[Saved entries]
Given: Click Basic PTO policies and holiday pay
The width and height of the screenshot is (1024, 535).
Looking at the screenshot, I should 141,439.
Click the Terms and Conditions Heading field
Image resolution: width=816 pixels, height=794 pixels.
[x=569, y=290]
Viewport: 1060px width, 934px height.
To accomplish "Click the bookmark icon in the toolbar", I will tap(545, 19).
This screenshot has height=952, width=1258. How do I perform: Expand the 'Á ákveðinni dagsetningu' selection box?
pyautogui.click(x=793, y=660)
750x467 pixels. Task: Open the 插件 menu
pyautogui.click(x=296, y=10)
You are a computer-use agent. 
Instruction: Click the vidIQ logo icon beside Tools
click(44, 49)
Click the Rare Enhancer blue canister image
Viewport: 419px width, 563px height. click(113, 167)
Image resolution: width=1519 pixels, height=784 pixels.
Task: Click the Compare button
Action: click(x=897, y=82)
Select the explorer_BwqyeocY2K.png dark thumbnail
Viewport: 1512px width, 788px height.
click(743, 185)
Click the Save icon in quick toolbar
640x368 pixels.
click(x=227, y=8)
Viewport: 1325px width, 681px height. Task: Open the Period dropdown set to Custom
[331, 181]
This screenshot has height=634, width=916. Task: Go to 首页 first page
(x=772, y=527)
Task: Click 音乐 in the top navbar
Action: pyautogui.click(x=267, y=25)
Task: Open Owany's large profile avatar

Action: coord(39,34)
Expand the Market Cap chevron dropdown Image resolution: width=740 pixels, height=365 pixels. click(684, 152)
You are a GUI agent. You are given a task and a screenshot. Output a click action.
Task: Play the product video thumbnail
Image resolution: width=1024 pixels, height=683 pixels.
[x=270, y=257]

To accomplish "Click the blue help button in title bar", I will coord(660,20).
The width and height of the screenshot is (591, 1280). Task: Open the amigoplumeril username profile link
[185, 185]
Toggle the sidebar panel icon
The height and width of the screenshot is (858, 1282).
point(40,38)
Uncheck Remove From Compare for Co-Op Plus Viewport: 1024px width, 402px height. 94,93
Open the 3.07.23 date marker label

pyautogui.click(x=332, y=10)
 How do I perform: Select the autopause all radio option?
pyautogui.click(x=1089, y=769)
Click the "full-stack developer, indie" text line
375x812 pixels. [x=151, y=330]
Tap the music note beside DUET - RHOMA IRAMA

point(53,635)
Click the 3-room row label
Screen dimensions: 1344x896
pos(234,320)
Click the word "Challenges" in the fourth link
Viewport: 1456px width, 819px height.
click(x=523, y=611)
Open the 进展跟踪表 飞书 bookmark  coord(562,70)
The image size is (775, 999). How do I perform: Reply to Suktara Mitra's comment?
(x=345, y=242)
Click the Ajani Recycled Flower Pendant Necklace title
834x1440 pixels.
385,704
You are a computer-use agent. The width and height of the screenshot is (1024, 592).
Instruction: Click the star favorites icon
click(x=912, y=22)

[Task requirements]: Repeat every entry exactly, leaving nothing out.

[Answer for this exercise]:
Given: Click Basic PTO policies and holiday pay
The width and height of the screenshot is (1024, 535).
Looking at the screenshot, I should 141,439.
Click the Terms and Conditions Heading field
Image resolution: width=816 pixels, height=794 pixels.
[x=569, y=290]
Viewport: 1060px width, 934px height.
To accomplish "Click the bookmark icon in the toolbar", I will tap(545, 19).
This screenshot has height=952, width=1258. How do I perform: Expand the 'Á ákveðinni dagsetningu' selection box?
pyautogui.click(x=793, y=660)
750x467 pixels. Task: Open the 插件 menu
pyautogui.click(x=296, y=10)
You are a computer-use agent. 
Instruction: Click the vidIQ logo icon beside Tools
click(44, 49)
Click the Rare Enhancer blue canister image
Viewport: 419px width, 563px height. click(113, 167)
Image resolution: width=1519 pixels, height=784 pixels.
Task: Click the Compare button
Action: click(x=897, y=82)
Select the explorer_BwqyeocY2K.png dark thumbnail
Viewport: 1512px width, 788px height.
click(743, 185)
Click the Save icon in quick toolbar
640x368 pixels.
click(x=227, y=8)
Viewport: 1325px width, 681px height. Task: Open the Period dropdown set to Custom
[331, 181]
This screenshot has height=634, width=916. Task: Go to 首页 first page
(x=772, y=527)
Task: Click 音乐 in the top navbar
Action: pyautogui.click(x=267, y=25)
Task: Open Owany's large profile avatar

Action: coord(39,34)
Expand the Market Cap chevron dropdown Image resolution: width=740 pixels, height=365 pixels. click(684, 152)
You are a GUI agent. You are given a task and a screenshot. Output a click action.
Task: Play the product video thumbnail
Image resolution: width=1024 pixels, height=683 pixels.
[x=270, y=257]

To accomplish "Click the blue help button in title bar", I will coord(660,20).
The width and height of the screenshot is (591, 1280). Task: Open the amigoplumeril username profile link
[185, 185]
Toggle the sidebar panel icon
The height and width of the screenshot is (858, 1282).
point(40,38)
Uncheck Remove From Compare for Co-Op Plus Viewport: 1024px width, 402px height. 94,93
Open the 3.07.23 date marker label

pyautogui.click(x=332, y=10)
 How do I perform: Select the autopause all radio option?
pyautogui.click(x=1089, y=769)
Click the "full-stack developer, indie" text line
375x812 pixels. [x=151, y=330]
Tap the music note beside DUET - RHOMA IRAMA

point(53,635)
Click the 3-room row label
Screen dimensions: 1344x896
pos(234,320)
Click the word "Challenges" in the fourth link
Viewport: 1456px width, 819px height.
click(x=523, y=611)
Open the 进展跟踪表 飞书 bookmark  coord(562,70)
The image size is (775, 999). How do I perform: Reply to Suktara Mitra's comment?
(x=345, y=242)
Click the Ajani Recycled Flower Pendant Necklace title
834x1440 pixels.
385,704
You are a computer-use agent. The width and height of the screenshot is (1024, 592).
Instruction: Click the star favorites icon
click(x=912, y=22)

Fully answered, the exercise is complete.